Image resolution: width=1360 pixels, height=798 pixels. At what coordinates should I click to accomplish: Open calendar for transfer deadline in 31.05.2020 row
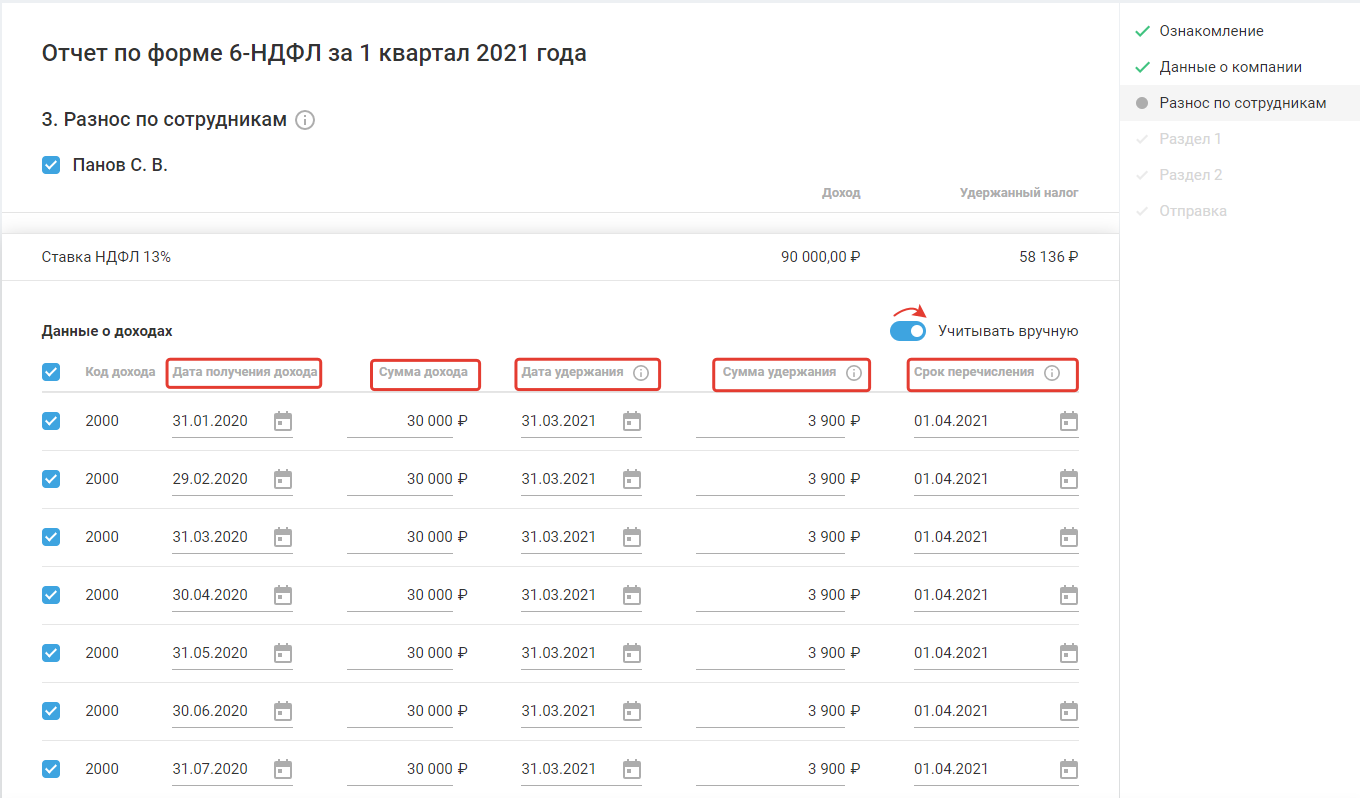(1069, 653)
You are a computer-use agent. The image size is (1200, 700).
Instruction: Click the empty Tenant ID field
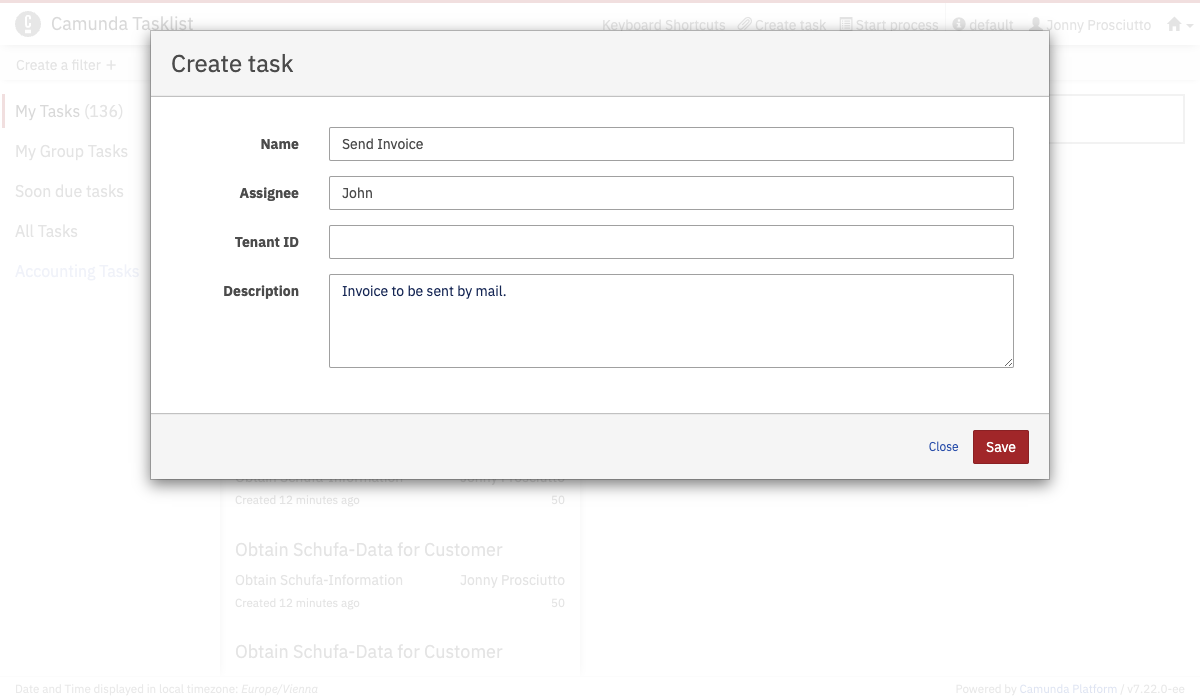(670, 242)
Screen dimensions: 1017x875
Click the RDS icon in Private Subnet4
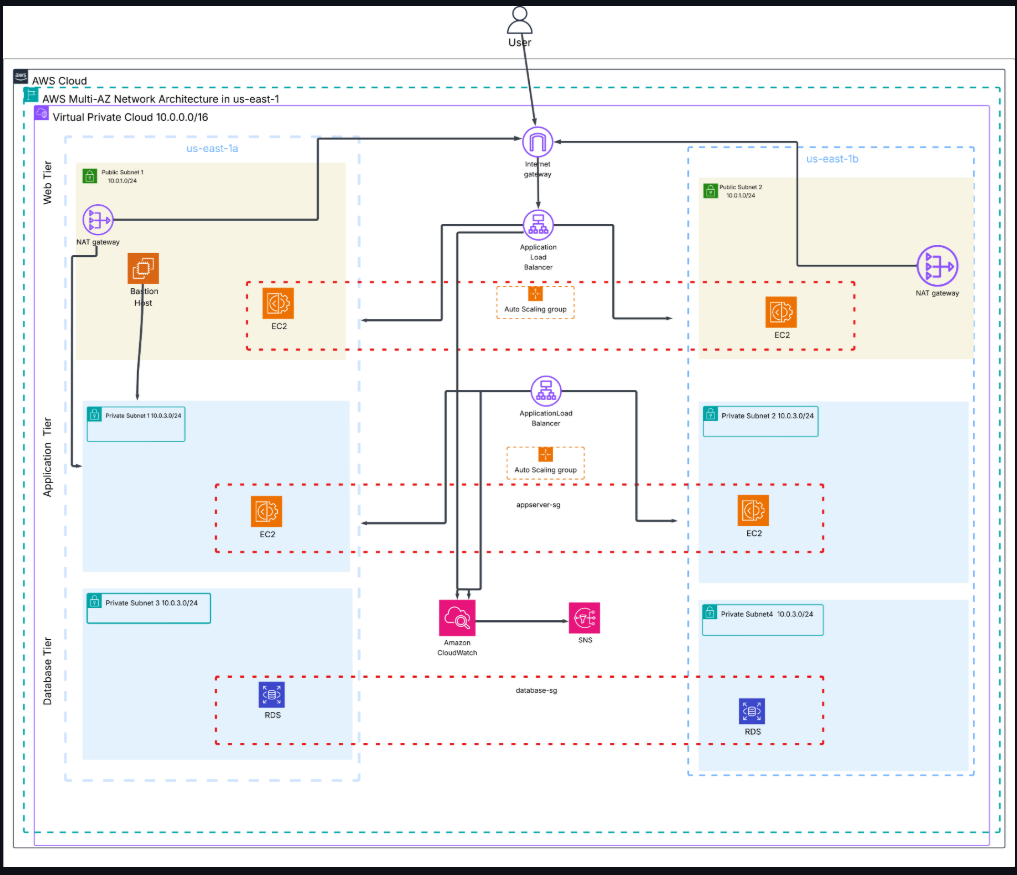pos(753,711)
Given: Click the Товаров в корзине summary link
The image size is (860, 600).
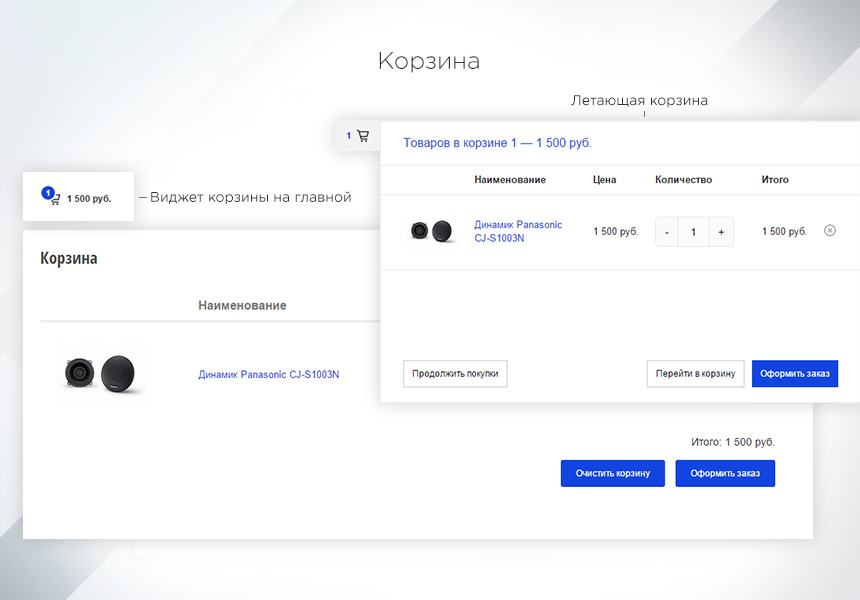Looking at the screenshot, I should [496, 143].
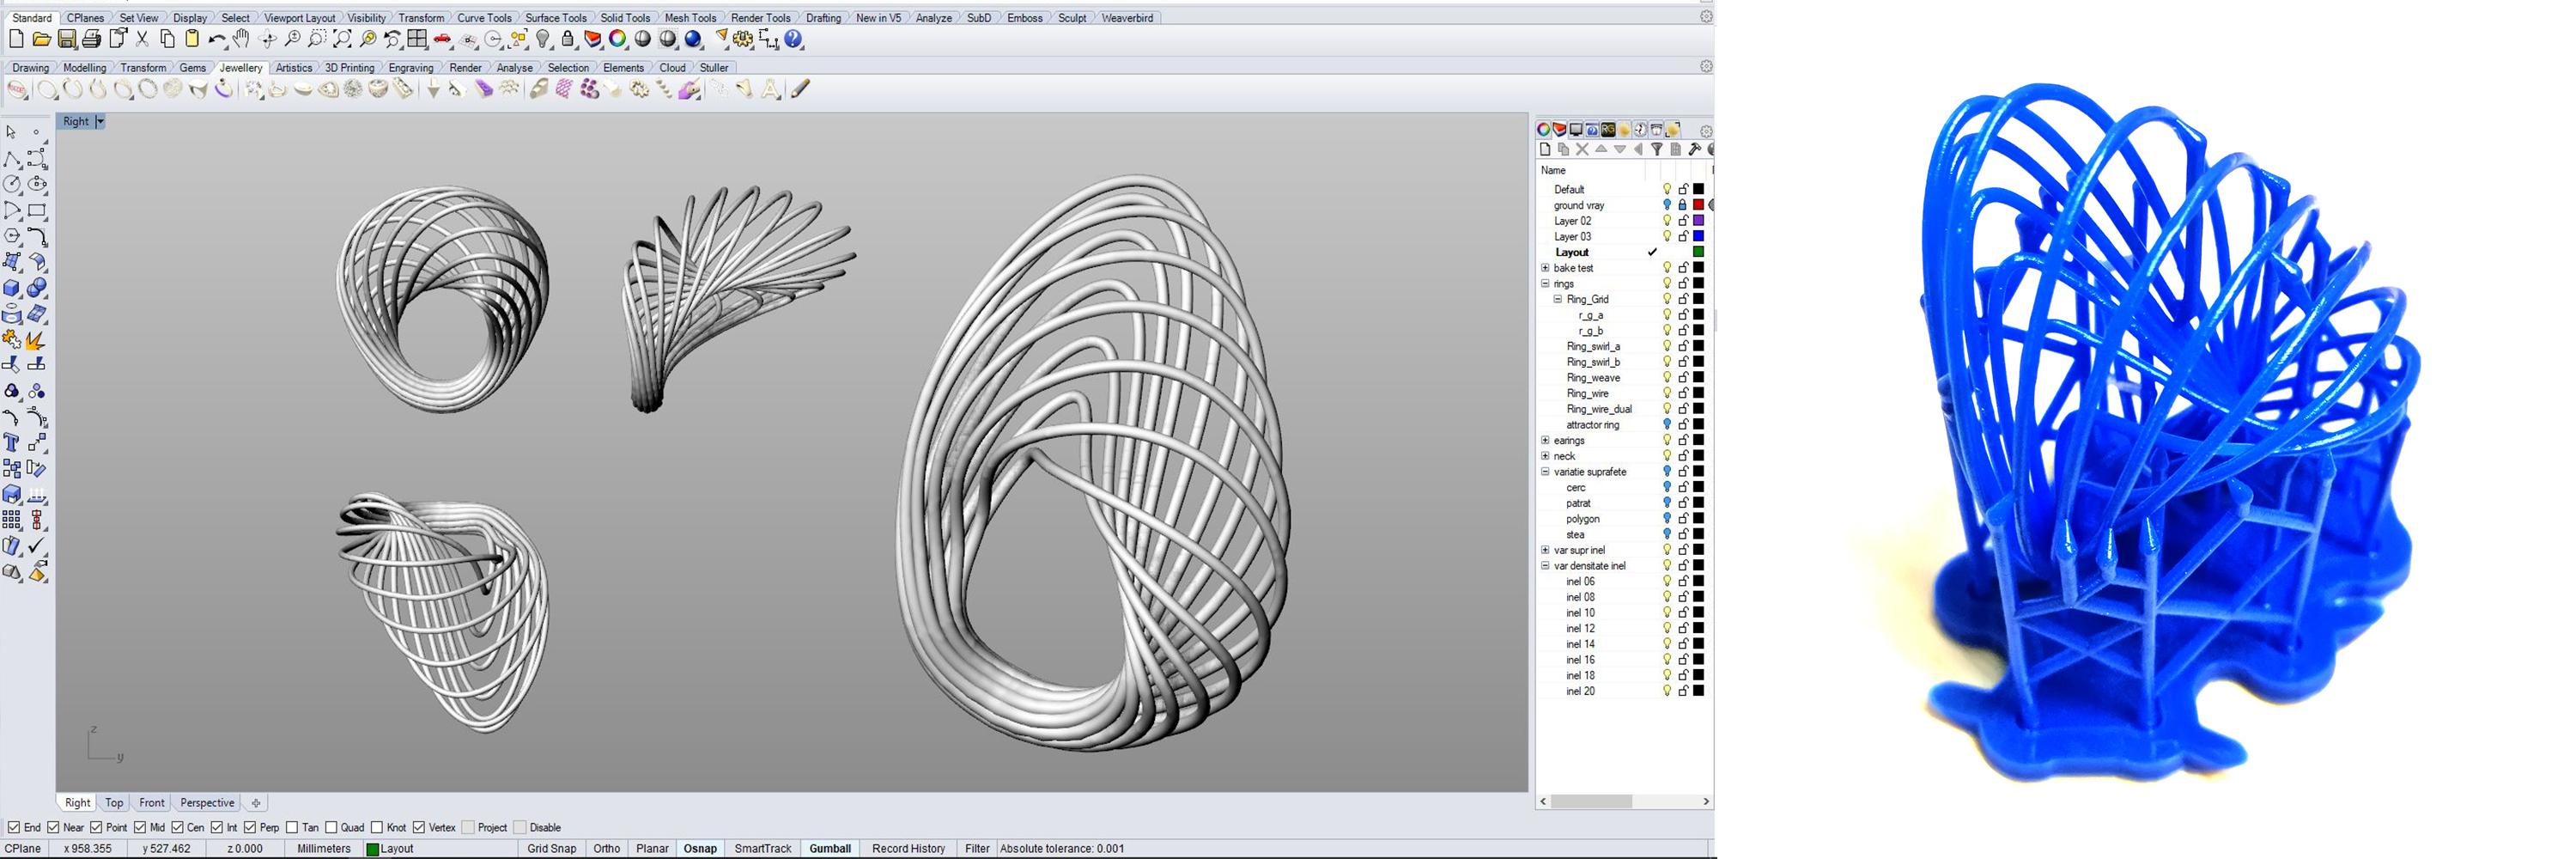Choose the Box solid tool
This screenshot has height=859, width=2576.
coord(12,288)
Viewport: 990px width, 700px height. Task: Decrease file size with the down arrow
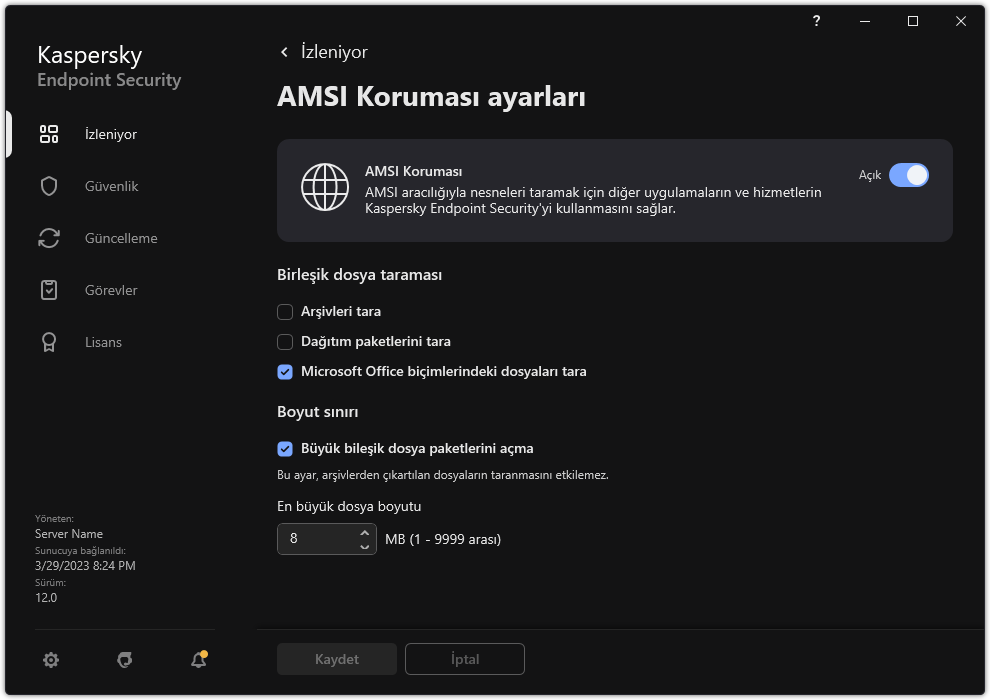[364, 546]
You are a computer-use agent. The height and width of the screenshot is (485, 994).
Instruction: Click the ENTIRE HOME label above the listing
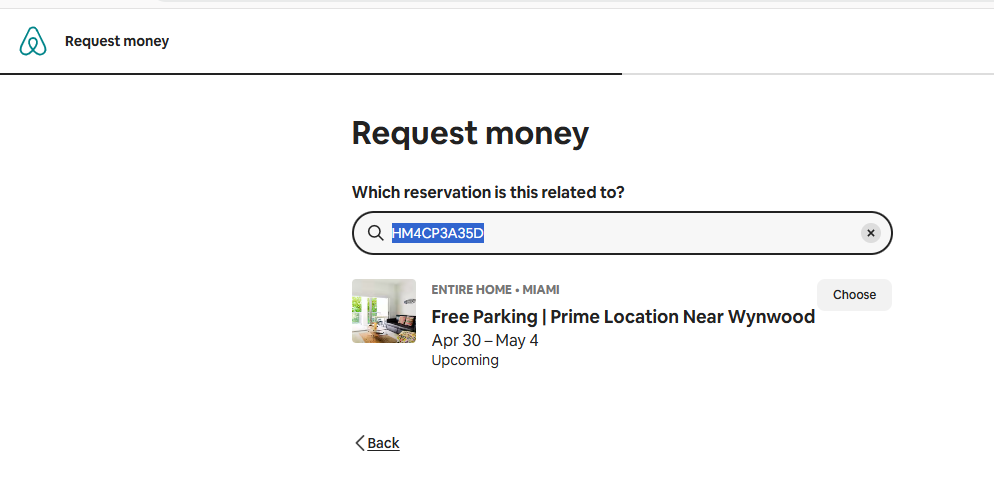tap(471, 290)
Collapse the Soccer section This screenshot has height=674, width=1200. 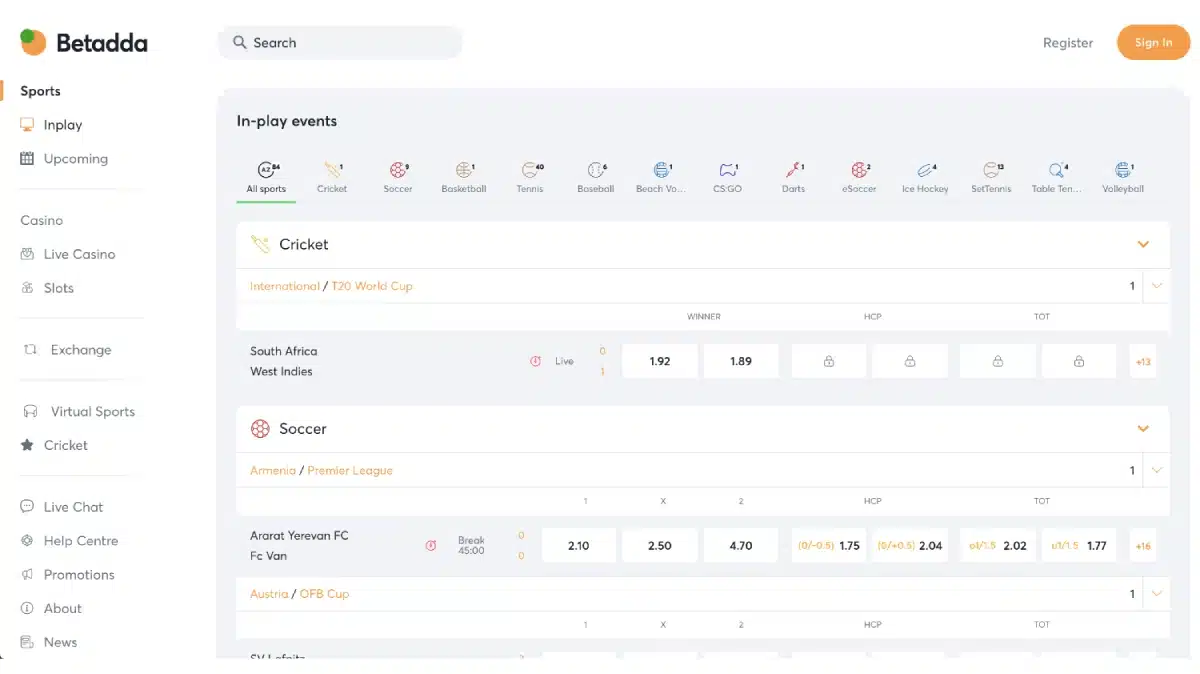(x=1143, y=429)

======

Description of the task: Where a line above contains the word "agent", copy that line.

Answer area:
You are a computer-use agent. The image size is (1200, 700).
You are a computer-use agent. The height and width of the screenshot is (485, 994).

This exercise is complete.